This roasted beet hummus is one of my favorite recipes. So easy to make, it is great as an appetizer or even a light lunch – you can serve it on homemade crackers or spread it on toast. It is high in fiber, protein and iron, and a bit sweeter than the original version because of the addition of roasted beets. And it has such an awesome color, don’t you think?
If you fancy different flavors check out Roasted Red Pepper Hummus and Purple Sweet Potato Hummus.
Roasted Beet Hummus
Ingredients
- 1.5 cups cooked chickpeas approx. 250 g (drain really well)
- 1 cup roasted beets approx. 190 g (peeled and chopped)
- 3-4 tablespoons lemon or lime juice
- 2 cloves garlic
- 1 tablespoon olive oil
- 5 tablespoons toasted sesame seeds approx. 50 g
- salt to taste
Instructions
Roasted beets
- Preheat oven to 200°C.
- Wash 3-4 medium beets thoroughly (don't peel their skin off).
- Place them onto a baking tray lined with baking paper and roast for 40 - 60 minutes until they’re fork-tender. The time will depend on the size of your beets.
- Remove from oven and let them cool down.

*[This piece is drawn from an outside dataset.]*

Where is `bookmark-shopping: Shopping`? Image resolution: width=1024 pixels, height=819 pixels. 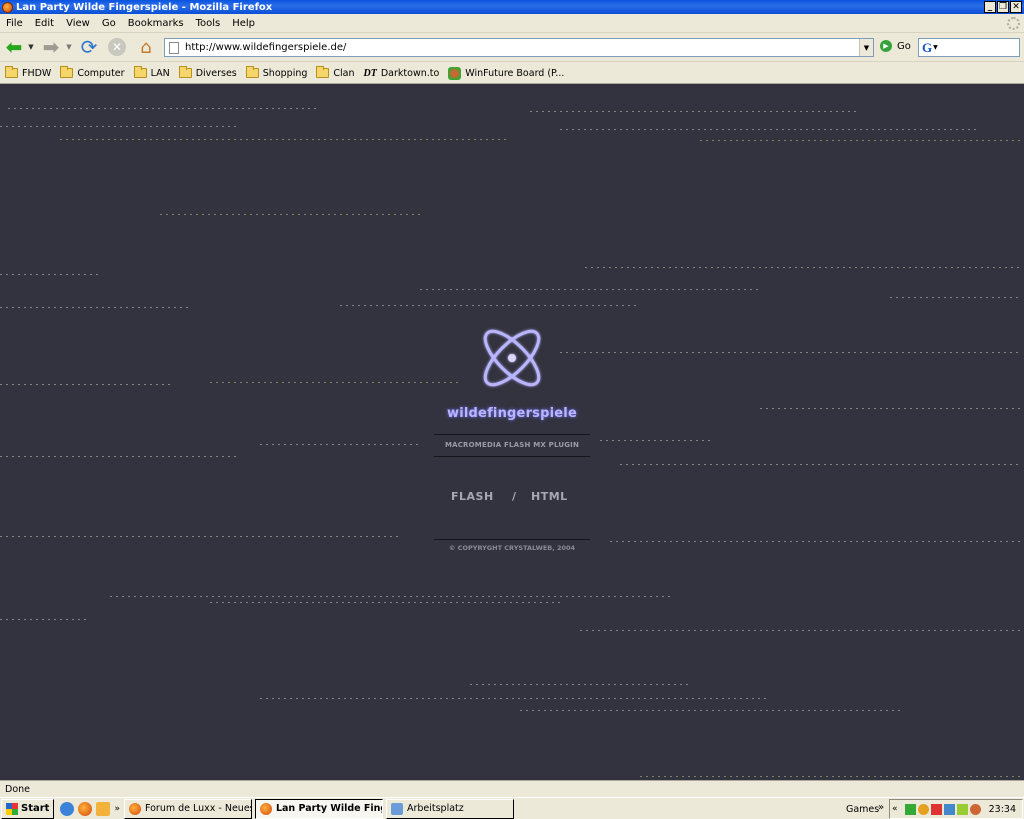
bookmark-shopping: Shopping is located at coordinates (276, 72).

- Peel and chop the beets.
Toasted sesame seeds
- Toast 50 g sesame seeds in a dry skillet over medium heat for 3-5 minutes or until lightly browned, stirring occasionally.
Hummus
- Place all ingredients into a high-speed blender and process until the mixture is smooth and creamy.
- Serve in a bowl or a jar and top with chopped chives and/or thyme.